> TEXTE FOURNI
Je suis désolé pour ma réponse tardive, je réfléchissais justement sur ce texte et, pour me faire pardonner, je vais essayer d'être le plus exhaustif possible.
Je vois que vous avez mis en lumière de nombreux thèmes du texte, ils sont tous à prendre en compte. J'espère que mes remarques vous permettront de les compléter et surtout de les mettre en forme. Il faut voir qu'il y a 3 temps de décrits dans le texte, 3 temps bien distincts : le songe d'Alexandre qui intervient peu de temps après sa victoire sur Cambyse en Egypte ; l'arrivée sur le site de la future Alexandrie et les premiers pas de la fondation d'Alexandrie (l'épisode des oiseaux et les premiers tracés par les architectes) ; la route puis l'arrivée au sanctuaire d'Ammon dans l'oasis de Siwa.
Pour moi, 3 grandes idées se dégagent du texte (bien que je doute que la première puisse faire une partie complète) : Alexandrie, une fondation (pour ne pas dire "colonie") grecque ; Alexandre et la propagande ; Alexandrie et son site remarquable.

> DONNÉES DISPONIBLES
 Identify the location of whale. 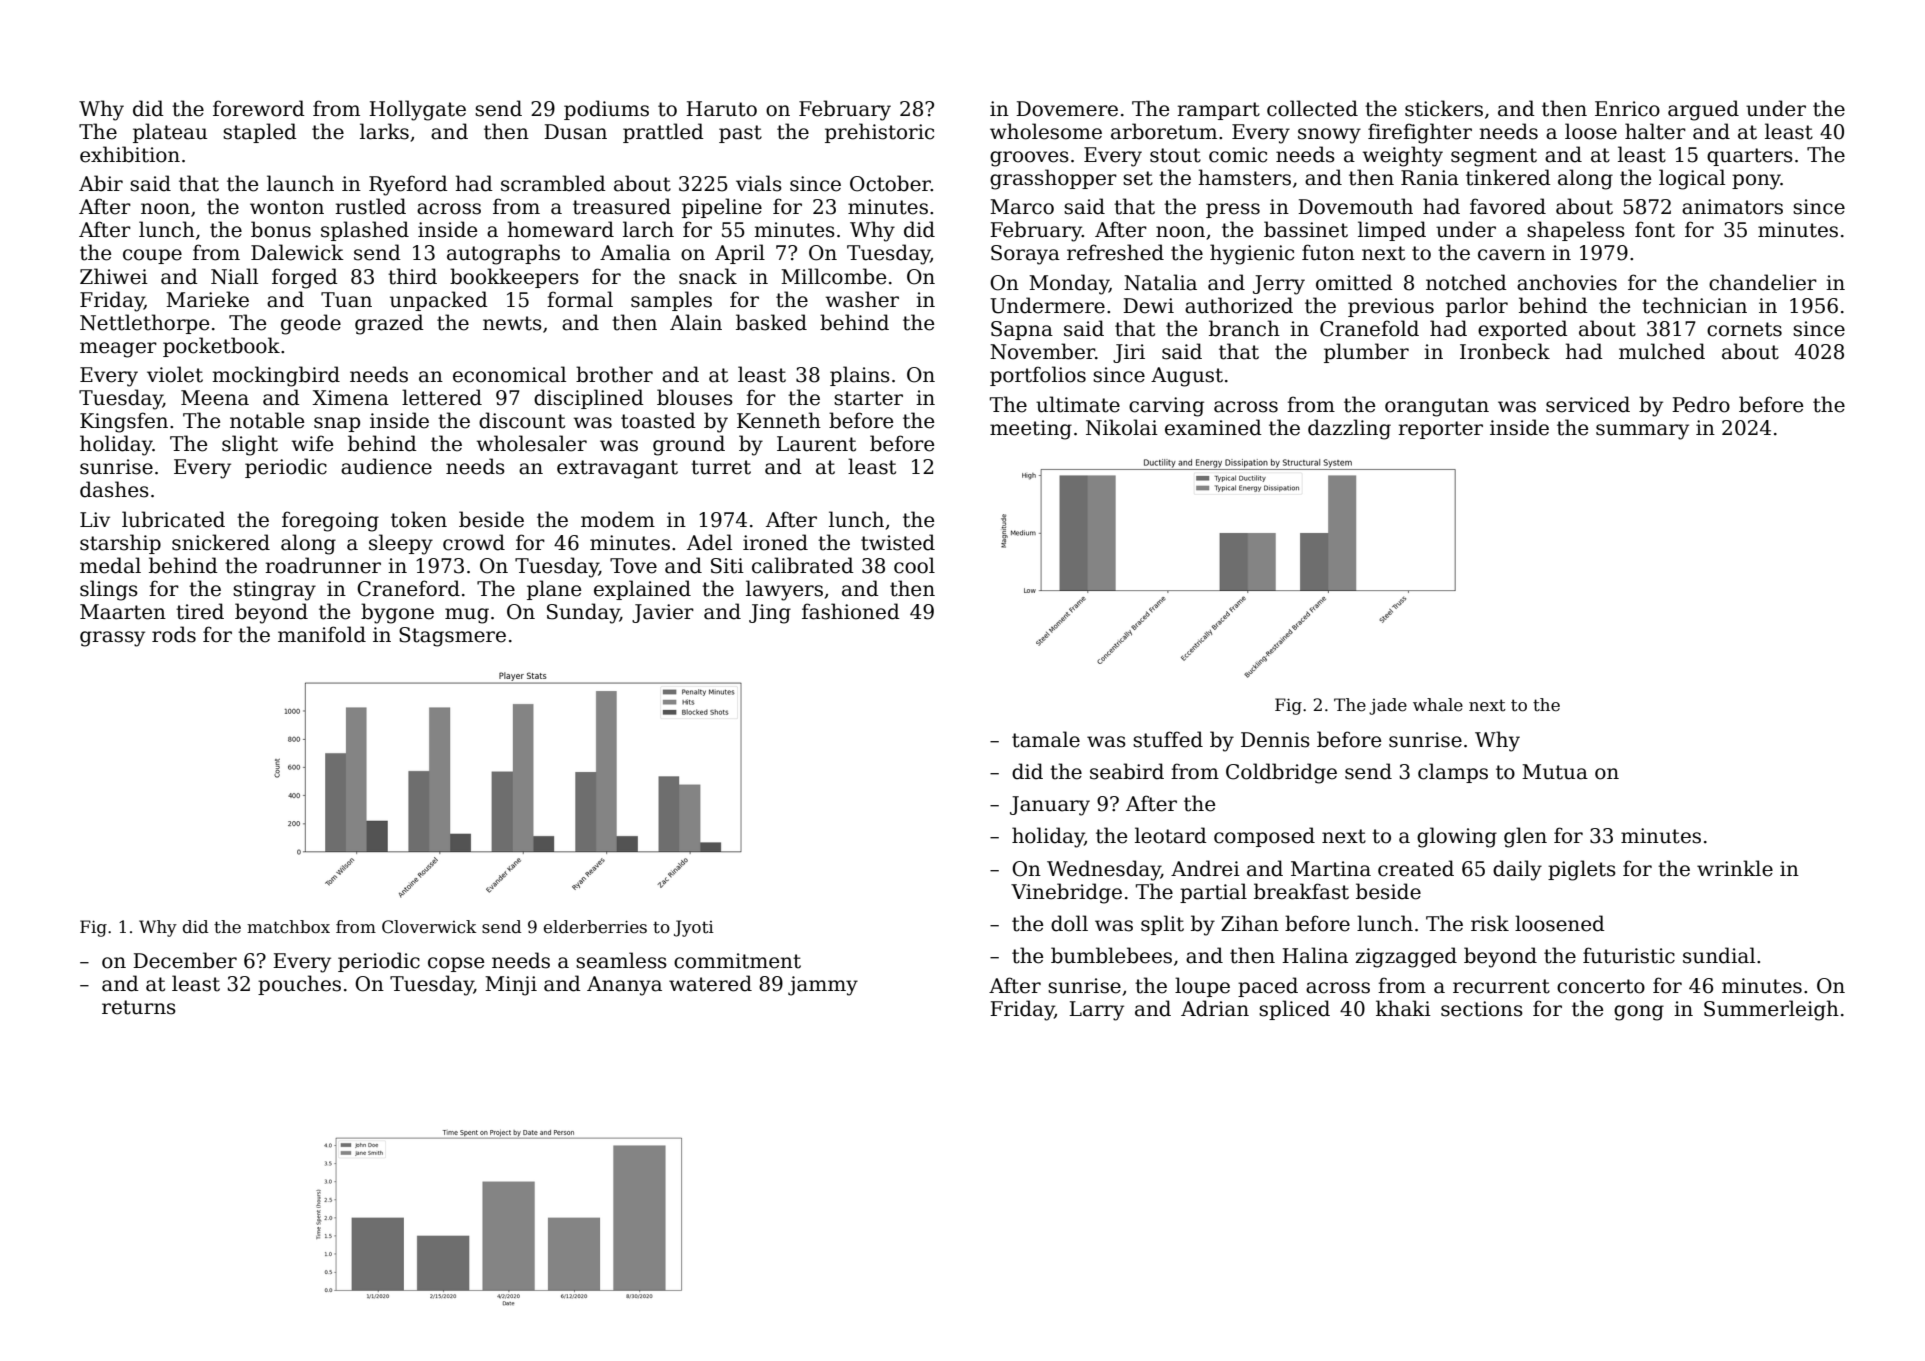
(1438, 705).
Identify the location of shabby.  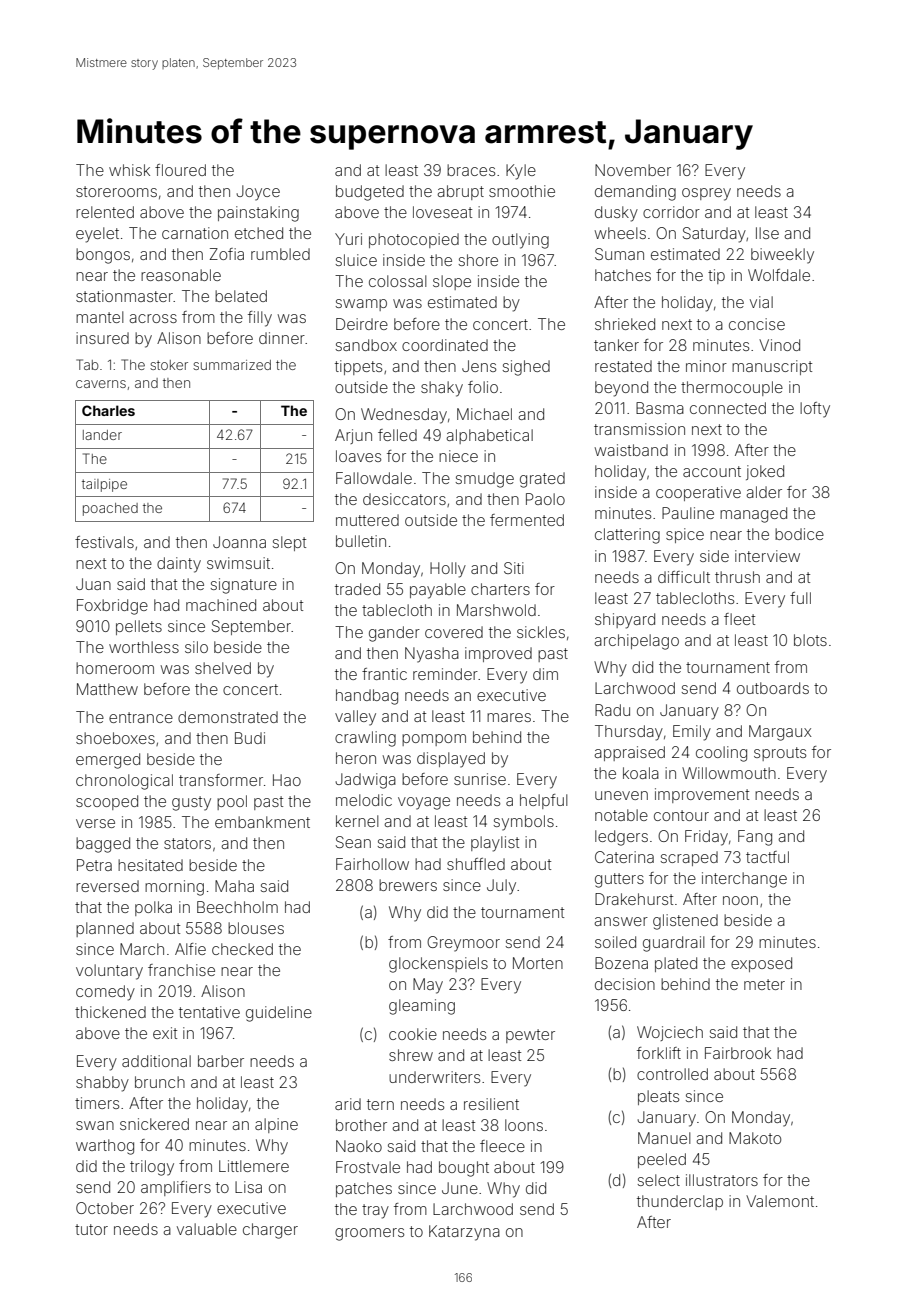
(102, 1084).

> CONSIGNE DONNÉE A
Restituez le passage du texte sur Alexandrie qui commence par "Je suis désolé" et se poursuit jusqu'à "plus exhaustif possible.".
> CONSIGNE DONNÉE B
Rédigez, s'il vous plaît, la suite du texte sur Alexandrie à partir de sa dernière phrase.
Les lignes n'ont aucun lien avec le texte sur Alexandrie.

> RÉPONSE ATTENDUE A
Je suis désolé pour ma réponse tardive, je réfléchissais justement sur ce texte et, pour me faire pardonner, je vais essayer d'être le plus exhaustif possible.

> RÉPONSE ATTENDUE B
La première idée est visible assez aisément dans le texte : référence à Homère (considéré comme le père de l'hellénisme) qui, si je me souviens bien, fait référence dans l'Odyssée à la première fondation grecque en dehors de Grèce continentale, le début de la diaspora grecque en Méditerranée. Il s'agit de Schérie fondée par les Phéaciens. Ensuite, on a tout le discours sur les fondations grecques : Alexandre n'est pas le premier à le faire (des apoikoi ont été fondées depuis le VIIIe siècle avt., depuis Pythécusses, selon ce qu'on s'accorde à dire), mais il en change totalement le code. Avec Alexandre, ce n'est plus une "métropole" qui décide de fonder une "colonie", mais là, il s'agit d'un homme. Ceci étant les prémices des fondations des monarques hellénistiques. D'ailleurs, c'est à ce moment là que dans les textes, on ne parle plus d'Oïkiste (vous rechercherez plus en détail) comme on parlait des hommes conduisant les apoikoi depuis le VIIIe s. avt., mais de Ktistes ("fondateur"). Pour fonder une apoikia, l'oïkiste allait auparavant consulter l'oracle de Delphes (en général, bien qu'il y avait aussi celui de Didymes). On consultait Apollon Archégète qui rendait son oracle et désignait l'oïkiste qui fonderait l'apoikia ainsi que le lieu même de la future apoikia. Ne pas le consulter rendait l'opération très risquée et surtout serait quasi-rédhibitoire. Cela permettait donc aux apoikiai de se revendiquer d'un héritage grec. Ici, dans le texte, on ne parle pas d'Apollon, on parle d'Homère, c'est une référence certaine vis-à-vis d'une hellénité revendiquée.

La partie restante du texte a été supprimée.